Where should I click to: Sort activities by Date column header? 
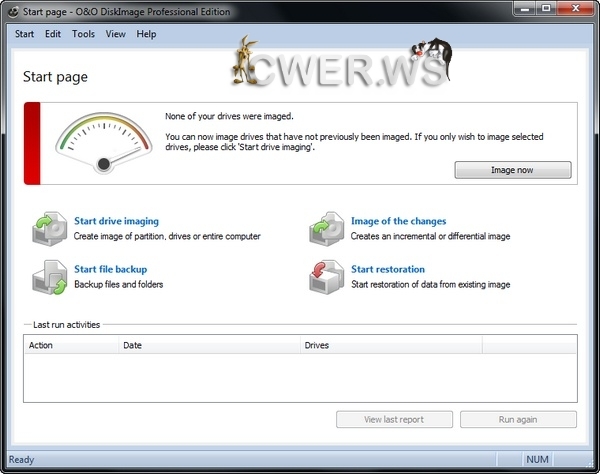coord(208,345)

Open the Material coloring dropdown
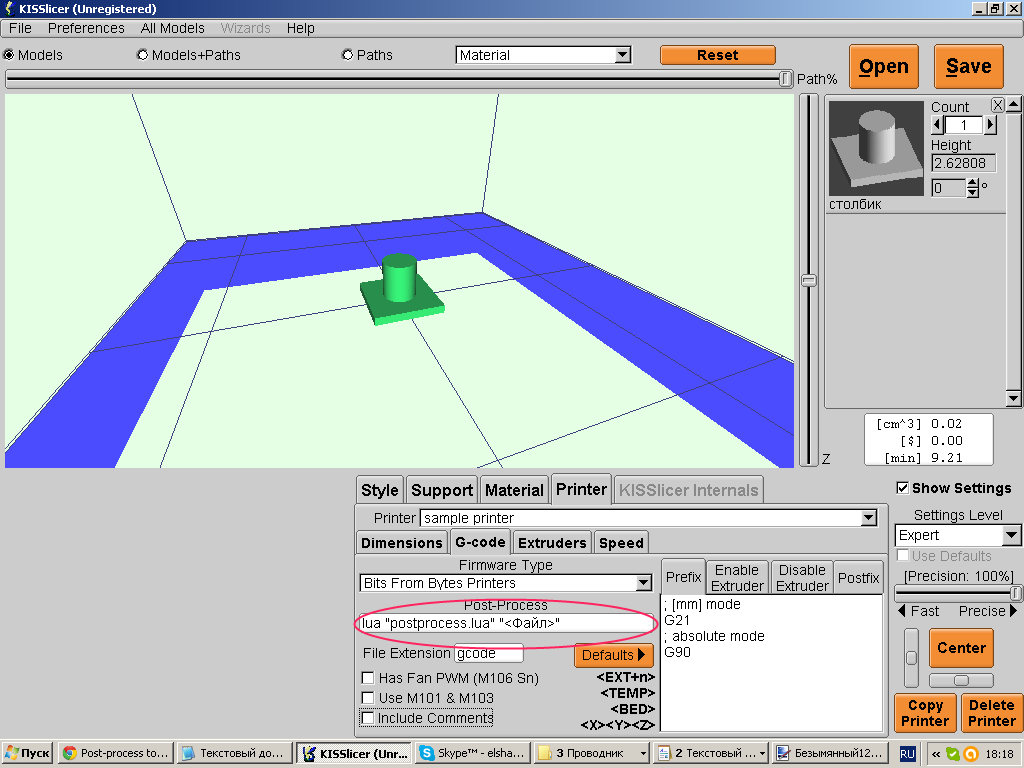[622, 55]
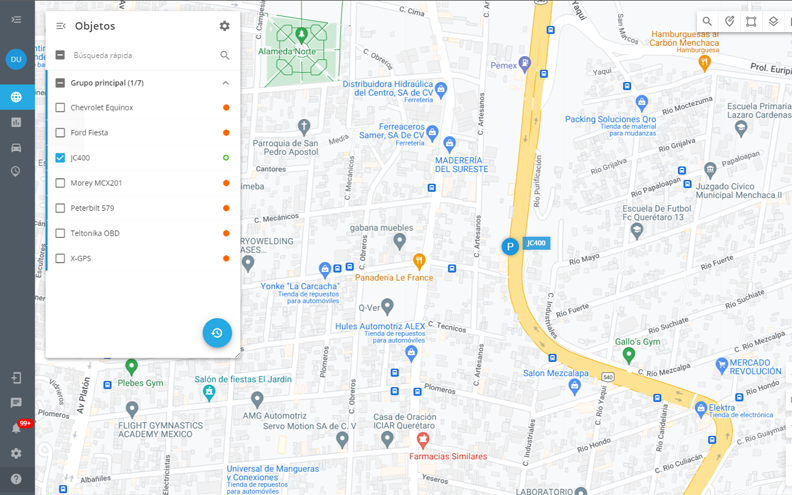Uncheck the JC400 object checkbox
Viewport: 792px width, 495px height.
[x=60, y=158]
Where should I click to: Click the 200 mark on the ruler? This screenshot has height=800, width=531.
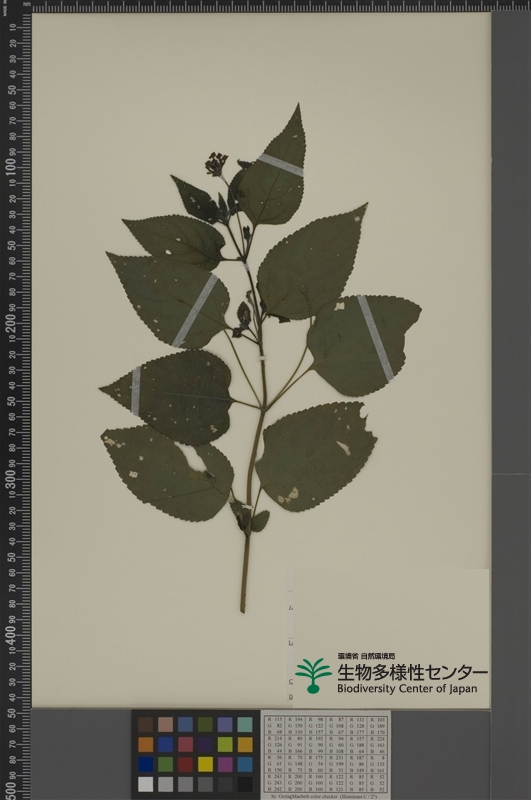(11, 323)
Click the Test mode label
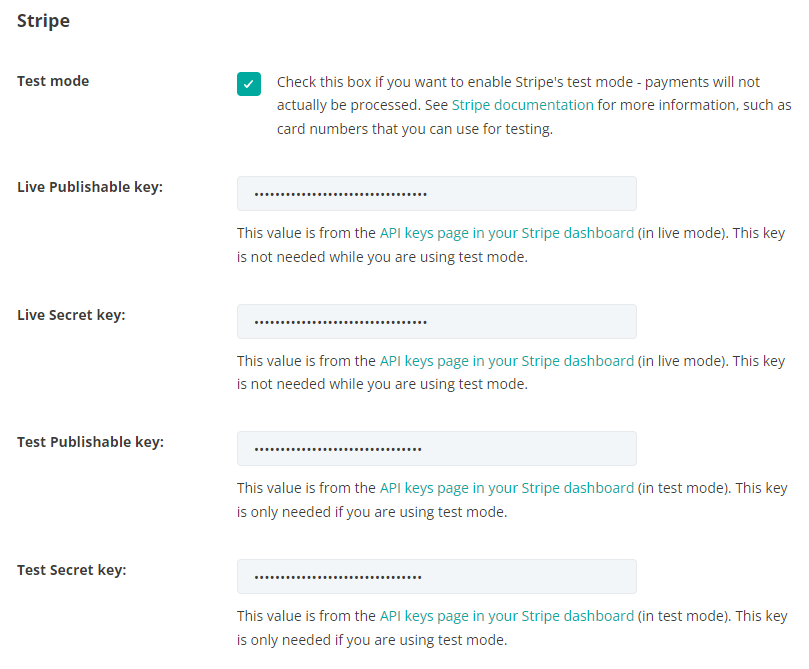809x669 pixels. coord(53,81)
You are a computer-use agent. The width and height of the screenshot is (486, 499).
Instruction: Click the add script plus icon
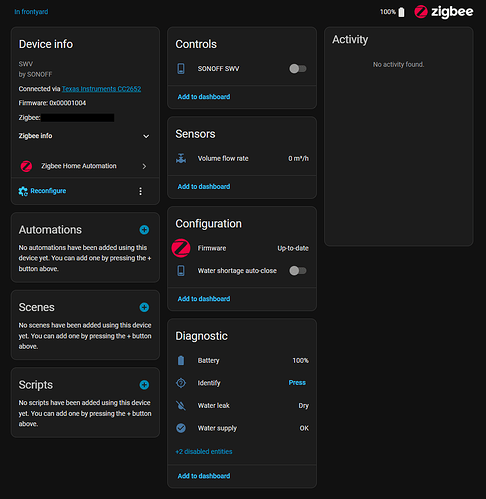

──────────

_Required task_
Reproduce all of the material above word for word, leaving out the pictures.

_Task response_
Where should I click to: Sort activities by Date column header? 
coord(208,345)

Open the Material coloring dropdown
[622, 55]
Uncheck the JC400 object checkbox
Viewport: 792px width, 495px height.
[x=60, y=158]
Where should I click to: Click the 200 mark on the ruler? This screenshot has height=800, width=531.
(11, 323)
Click the Test mode label
809x669 pixels. coord(53,81)
You are a computer-use agent. The width and height of the screenshot is (486, 499).
Instruction: Click the add script plus icon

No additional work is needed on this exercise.